> **RECORDS SUPPLIED**:
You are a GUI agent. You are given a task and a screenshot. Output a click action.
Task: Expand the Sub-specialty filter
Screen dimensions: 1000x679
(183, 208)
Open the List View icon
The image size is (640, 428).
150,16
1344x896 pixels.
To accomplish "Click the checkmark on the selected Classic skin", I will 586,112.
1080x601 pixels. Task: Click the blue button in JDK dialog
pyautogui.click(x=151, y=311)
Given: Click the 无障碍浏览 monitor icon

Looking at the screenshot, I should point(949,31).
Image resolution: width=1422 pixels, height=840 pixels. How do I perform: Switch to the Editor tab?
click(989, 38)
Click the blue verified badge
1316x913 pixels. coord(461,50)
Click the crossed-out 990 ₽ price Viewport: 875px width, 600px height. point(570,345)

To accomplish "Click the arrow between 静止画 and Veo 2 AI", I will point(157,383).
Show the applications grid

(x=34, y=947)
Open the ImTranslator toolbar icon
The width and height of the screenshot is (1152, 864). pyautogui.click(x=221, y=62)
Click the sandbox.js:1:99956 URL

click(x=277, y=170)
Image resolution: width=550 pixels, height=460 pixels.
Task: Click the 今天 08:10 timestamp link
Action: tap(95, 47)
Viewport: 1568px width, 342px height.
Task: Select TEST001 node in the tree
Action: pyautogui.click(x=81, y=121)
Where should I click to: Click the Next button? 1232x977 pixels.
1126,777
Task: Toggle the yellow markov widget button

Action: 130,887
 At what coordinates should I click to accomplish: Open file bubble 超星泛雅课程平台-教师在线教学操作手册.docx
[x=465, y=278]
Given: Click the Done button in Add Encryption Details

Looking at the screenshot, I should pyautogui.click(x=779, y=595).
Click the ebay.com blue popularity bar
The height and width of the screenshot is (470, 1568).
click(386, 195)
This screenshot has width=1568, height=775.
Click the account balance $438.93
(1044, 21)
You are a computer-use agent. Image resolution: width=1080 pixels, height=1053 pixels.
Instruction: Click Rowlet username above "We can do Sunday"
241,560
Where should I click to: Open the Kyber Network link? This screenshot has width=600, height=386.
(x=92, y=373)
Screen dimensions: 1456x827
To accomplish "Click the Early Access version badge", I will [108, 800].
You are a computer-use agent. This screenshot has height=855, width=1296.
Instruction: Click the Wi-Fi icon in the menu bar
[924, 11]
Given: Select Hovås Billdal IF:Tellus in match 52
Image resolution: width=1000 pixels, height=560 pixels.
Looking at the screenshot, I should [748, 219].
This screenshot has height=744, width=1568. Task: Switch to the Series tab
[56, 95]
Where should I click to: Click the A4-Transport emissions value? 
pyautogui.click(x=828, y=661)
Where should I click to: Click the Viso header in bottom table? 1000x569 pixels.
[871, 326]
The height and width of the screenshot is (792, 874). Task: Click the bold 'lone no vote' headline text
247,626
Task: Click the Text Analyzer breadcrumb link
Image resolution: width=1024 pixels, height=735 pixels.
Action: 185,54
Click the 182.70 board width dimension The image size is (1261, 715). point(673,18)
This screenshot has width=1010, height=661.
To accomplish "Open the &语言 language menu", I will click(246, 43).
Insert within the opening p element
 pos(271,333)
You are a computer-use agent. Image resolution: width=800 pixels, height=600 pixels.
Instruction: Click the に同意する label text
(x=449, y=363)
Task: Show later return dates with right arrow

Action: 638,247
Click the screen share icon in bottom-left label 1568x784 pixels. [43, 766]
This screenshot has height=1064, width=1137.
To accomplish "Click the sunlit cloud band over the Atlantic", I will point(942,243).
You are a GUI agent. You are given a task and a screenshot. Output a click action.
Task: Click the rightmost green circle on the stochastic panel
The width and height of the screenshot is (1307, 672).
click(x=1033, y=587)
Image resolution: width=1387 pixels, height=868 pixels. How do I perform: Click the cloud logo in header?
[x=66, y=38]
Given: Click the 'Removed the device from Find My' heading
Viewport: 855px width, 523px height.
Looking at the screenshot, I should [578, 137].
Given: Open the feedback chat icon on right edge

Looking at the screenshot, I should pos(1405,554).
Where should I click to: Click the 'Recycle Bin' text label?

> **SHORT PROBLEM**:
Please retype the part of the records that opens with the line containing "Task: Show later" and closes with the line containing "Looking at the screenshot, I should pos(1405,554).", both of those lines included.

> **TASK SOLUTION**:
Task: Show later return dates with right arrow

Action: 638,247
Click the screen share icon in bottom-left label 1568x784 pixels. [43, 766]
This screenshot has height=1064, width=1137.
To accomplish "Click the sunlit cloud band over the Atlantic", I will point(942,243).
You are a GUI agent. You are given a task and a screenshot. Output a click action.
Task: Click the rightmost green circle on the stochastic panel
The width and height of the screenshot is (1307, 672).
click(x=1033, y=587)
Image resolution: width=1387 pixels, height=868 pixels. How do I perform: Click the cloud logo in header?
[x=66, y=38]
Given: Click the 'Removed the device from Find My' heading
Viewport: 855px width, 523px height.
Looking at the screenshot, I should [578, 137].
Given: Open the feedback chat icon on right edge

Looking at the screenshot, I should pos(1405,554).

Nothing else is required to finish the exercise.